Une fiscalité différenciée entre presse numérique et presse écrite
En effet, depuis 2009, les éditeurs de presse en ligne ne bénéficient pas des mêmes avantages fiscaux que les éditeurs de presse papier. A la suite des Etats généraux de la presse donnés en 2008 sous le mandat de Nicolas Sarkozy, dans une optique d’aide à la presse, en crise, les éditeurs de presse écrite se sont vus autoriser à appliquer un taux exceptionnel de T.V.A. à 2,1, % au lieu du taux normal à 19,6%. Ceci devait leur permettre de survivre quelques temps, et/ou d’effectuer leur transition vers le support numérique.
Cette aide indirecte mais significative s’est limitée à la seule presse écrite. Les éditeurs de presse « en ligne », malgré la reconnaissance de leur statut, continuaient de se voir appliquer un taux de T.V.A à 19,6 %.
Rencontrant aussi des difficultés en terme de rentabilité, ils on pu vivre cette mesure comme une injustice.
Dans ce contexte, certain d’entre eux, regroupés au sein du SPIIL (Syndicat de la presse indépendante d’information en ligne), ont décidé de s’appliquer, en dépit des textes, le même taux de T.V.A « super réduit » à 2,1%.
Les contrôles fiscaux aujourd’hui déclenchés portent explicitement sur la T.V.A. Le but de l’administration semble donc clair. Malgré ce, leur déclenchement reste surprenant : depuis 2008, les gouvernements successifs ont affiché leur soutien à l’abaissement de la T.V.A réclamé par le S.P.I.I.L.
Un gouvernement hésitant
La semaine précédent l’annonce des contrôles fiscaux, Aurélie Filipetti réaffirmait dans les médias son soutien à un abaissement de la T.V.A pour la presse en ligne.

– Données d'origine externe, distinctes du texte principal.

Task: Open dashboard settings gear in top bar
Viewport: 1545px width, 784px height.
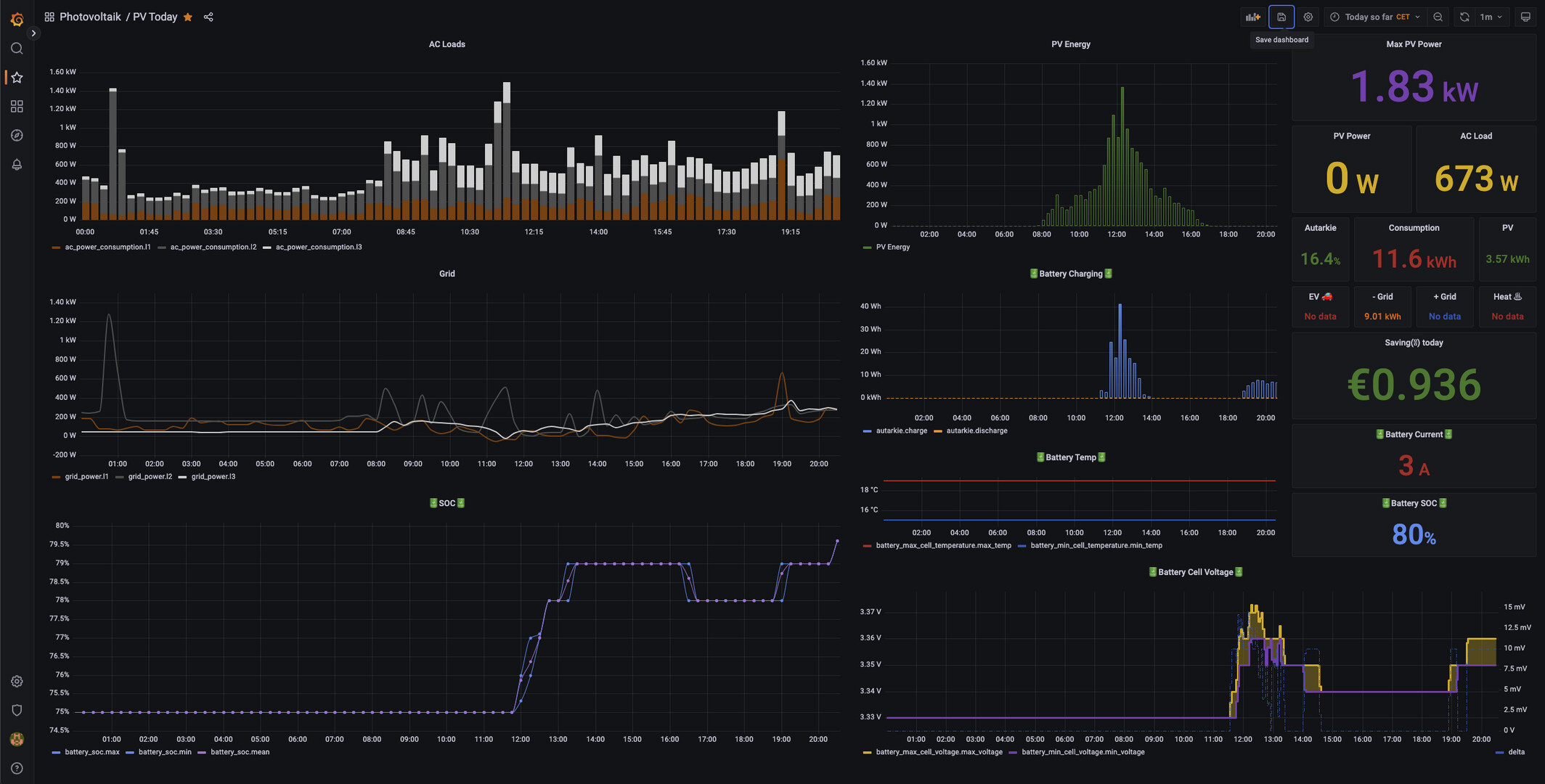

Au côté du Président de la République, et du Ministre du budget et des finances, Bernard Cazeneuve, ils reçurent même le S.P.I.I.L à l’Elysee leur promettant des mesures prochaines.
Pour ces derniers, l’unique frein semblait la crainte de rentrer en contradiction avec le droit européen, pour lequel la T.V.A réduite n’est pas encore appliquée à la presse en ligne.
Les modifications de taux au niveau européen demandent de longues périodes de négociations et de procédures. Hors la France est déjà engagée dans un lourd contentieux avec Bruxelles pour une question similaire : à cause de l’application d’une TVA réduite au livre numérique.
Les conditions d’application de la T.V.A à l’époque numérique restent mal définies.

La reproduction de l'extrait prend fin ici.